(Given problem 1):
Answer these questions from the court opinion:
(a) What was the name of the appellee's father?
(b) From whom did John J. Parker procure the warranty deed to the lands?
(c) How was John J. Parker related to the appellee?

(Text extract):
══════

107 Ark. 314 | Ark. | 1913
(after stating the facts). It is insisted for ■appellee that she was a minor and in the actual possession of the lands at the time of the execution of the deed of trust thereon to secure the payment of the loan to A. Rubel, and that he could not be an innocent purchaser thereof, since the law requires him to take notice of her equities therein.
It is not disputed that her father purchased the lands and went into possession thereof under bond for title from Bell; that he died in such possession, leaving appellee surviving him, still occupying the lands; neither is it disputed that John J. Parker, her uncle, immediately thereafter with his family took possession of the premises, and that the infant, appellee, continued to live in the house with him and that Parker procured the conveyance of the lands from Ed. Bell to himself by warranty deed, upon the payment of the balance of the purchase money under the contract of sale made to appellee’s father, Joseph Parker. This deed was placed of record and thereafter appellant made the loan to John Parker, taking as security therefor the deed of trust upon the lands. There was no testimony indicating that he had any knowledge or information whatever, that appellee had any equity in the land conveyed in the deed of trust. Under such circumstances, does the law make him take notice of her rights and equities ?

══════

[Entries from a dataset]
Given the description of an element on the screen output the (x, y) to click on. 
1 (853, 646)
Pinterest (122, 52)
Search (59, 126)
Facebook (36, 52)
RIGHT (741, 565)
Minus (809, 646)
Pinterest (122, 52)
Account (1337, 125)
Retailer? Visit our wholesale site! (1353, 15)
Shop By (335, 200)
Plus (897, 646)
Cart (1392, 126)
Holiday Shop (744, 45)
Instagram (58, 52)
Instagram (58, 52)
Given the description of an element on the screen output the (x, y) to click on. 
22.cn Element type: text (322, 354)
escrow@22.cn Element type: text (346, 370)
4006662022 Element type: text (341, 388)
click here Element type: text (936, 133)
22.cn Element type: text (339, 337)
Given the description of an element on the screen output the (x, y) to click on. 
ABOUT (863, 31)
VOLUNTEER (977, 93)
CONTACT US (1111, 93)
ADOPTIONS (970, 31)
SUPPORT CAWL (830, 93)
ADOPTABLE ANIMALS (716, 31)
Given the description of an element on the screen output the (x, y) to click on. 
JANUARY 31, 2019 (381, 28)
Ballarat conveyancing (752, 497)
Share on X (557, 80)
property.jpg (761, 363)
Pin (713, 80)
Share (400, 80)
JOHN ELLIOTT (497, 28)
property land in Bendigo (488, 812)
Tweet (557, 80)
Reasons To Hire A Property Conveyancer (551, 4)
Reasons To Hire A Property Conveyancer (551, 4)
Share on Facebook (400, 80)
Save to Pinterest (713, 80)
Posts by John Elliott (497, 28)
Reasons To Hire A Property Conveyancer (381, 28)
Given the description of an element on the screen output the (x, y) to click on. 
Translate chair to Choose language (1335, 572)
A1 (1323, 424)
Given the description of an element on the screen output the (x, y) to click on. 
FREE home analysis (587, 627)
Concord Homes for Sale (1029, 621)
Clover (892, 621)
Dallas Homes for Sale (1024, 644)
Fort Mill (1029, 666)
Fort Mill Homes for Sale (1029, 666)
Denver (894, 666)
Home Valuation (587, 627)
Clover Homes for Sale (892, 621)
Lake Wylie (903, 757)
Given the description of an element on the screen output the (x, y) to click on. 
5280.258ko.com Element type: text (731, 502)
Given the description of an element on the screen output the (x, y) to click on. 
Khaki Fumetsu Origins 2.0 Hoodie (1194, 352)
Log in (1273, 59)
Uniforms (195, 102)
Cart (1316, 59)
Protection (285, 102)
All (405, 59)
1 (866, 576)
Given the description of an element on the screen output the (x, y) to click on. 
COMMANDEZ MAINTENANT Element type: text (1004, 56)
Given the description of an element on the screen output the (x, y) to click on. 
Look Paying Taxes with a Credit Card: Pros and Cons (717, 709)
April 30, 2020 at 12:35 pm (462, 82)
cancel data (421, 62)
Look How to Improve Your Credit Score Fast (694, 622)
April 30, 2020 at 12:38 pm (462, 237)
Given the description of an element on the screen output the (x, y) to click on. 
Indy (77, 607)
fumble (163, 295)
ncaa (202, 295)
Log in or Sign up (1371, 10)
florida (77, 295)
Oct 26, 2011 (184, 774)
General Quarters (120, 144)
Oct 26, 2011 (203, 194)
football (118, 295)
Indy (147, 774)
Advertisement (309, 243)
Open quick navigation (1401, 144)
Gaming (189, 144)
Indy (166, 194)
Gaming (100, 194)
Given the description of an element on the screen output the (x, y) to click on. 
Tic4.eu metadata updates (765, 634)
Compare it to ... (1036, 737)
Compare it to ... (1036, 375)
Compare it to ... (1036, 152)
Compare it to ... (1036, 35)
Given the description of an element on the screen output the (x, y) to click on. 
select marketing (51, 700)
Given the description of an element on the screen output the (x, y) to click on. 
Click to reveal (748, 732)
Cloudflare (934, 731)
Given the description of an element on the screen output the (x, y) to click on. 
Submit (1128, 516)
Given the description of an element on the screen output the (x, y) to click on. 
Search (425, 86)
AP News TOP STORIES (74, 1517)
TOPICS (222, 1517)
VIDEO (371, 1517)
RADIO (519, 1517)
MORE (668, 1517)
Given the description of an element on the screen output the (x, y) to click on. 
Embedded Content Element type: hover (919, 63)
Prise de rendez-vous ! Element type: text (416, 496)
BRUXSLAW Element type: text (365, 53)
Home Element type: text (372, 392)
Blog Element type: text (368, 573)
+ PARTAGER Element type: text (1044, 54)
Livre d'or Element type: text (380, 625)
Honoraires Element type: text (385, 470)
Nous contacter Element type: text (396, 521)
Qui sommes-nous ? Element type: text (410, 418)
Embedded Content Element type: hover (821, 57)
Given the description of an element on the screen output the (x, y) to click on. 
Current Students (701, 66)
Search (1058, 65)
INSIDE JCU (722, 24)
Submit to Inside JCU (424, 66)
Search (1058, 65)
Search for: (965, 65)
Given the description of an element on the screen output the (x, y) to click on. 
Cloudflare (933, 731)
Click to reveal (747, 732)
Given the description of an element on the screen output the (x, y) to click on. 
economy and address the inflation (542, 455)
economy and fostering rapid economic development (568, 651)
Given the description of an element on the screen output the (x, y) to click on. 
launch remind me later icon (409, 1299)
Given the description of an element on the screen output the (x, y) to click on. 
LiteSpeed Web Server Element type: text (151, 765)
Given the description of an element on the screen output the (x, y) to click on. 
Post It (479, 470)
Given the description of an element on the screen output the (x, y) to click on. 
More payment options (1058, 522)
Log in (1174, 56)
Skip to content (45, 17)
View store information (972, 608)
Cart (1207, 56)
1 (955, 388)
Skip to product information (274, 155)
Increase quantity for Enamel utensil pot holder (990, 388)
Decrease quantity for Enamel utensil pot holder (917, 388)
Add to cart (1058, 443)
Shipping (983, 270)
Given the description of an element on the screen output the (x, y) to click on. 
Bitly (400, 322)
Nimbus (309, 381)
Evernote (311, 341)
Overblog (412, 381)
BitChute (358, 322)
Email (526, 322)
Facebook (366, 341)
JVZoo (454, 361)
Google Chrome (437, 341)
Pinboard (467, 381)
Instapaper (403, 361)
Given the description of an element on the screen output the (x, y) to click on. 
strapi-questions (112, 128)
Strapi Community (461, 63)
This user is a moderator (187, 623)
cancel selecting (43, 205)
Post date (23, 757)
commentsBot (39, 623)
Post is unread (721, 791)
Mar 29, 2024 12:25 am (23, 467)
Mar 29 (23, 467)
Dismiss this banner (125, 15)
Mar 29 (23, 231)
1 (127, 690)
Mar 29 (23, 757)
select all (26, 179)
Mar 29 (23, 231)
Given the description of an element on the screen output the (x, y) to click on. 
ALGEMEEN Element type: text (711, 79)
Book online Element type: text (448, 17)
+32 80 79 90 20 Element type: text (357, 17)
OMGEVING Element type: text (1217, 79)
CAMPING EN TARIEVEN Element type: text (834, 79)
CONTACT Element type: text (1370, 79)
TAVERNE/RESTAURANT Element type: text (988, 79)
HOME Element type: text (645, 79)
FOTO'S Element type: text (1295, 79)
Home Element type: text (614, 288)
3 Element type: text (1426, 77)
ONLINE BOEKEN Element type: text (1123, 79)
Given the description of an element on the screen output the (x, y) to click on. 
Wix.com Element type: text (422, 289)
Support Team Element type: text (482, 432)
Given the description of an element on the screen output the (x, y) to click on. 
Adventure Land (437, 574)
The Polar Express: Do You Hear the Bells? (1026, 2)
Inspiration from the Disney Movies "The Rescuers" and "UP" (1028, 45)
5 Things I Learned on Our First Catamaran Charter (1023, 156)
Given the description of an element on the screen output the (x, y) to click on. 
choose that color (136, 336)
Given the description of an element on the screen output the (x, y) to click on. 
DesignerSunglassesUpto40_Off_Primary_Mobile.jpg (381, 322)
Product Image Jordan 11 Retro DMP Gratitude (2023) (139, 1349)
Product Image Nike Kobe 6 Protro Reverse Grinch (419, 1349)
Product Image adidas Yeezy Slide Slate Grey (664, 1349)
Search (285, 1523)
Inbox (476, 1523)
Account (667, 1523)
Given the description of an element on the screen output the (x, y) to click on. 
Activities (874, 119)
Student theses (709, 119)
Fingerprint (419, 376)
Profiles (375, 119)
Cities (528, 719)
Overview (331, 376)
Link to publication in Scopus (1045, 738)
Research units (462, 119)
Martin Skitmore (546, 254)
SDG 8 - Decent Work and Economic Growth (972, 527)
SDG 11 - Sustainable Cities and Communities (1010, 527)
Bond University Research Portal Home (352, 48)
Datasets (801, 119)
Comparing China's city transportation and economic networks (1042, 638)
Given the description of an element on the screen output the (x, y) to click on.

══════

(Given problem 2):
Quote the rows word for word, starting at the first row and ending at the row that contains "4006662022 Element type: text (341, 388)", with both of those rows included.

(Correct answer 1):
(a) Joseph Parker
(b) Ed. Bell
(c) He was her uncle.

(Correct answer 2):
Given the description of an element on the screen output the (x, y) to click on. 
1 (853, 646)
Pinterest (122, 52)
Search (59, 126)
Facebook (36, 52)
RIGHT (741, 565)
Minus (809, 646)
Pinterest (122, 52)
Account (1337, 125)
Retailer? Visit our wholesale site! (1353, 15)
Shop By (335, 200)
Plus (897, 646)
Cart (1392, 126)
Holiday Shop (744, 45)
Instagram (58, 52)
Instagram (58, 52)
Given the description of an element on the screen output the (x, y) to click on. 
22.cn Element type: text (322, 354)
escrow@22.cn Element type: text (346, 370)
4006662022 Element type: text (341, 388)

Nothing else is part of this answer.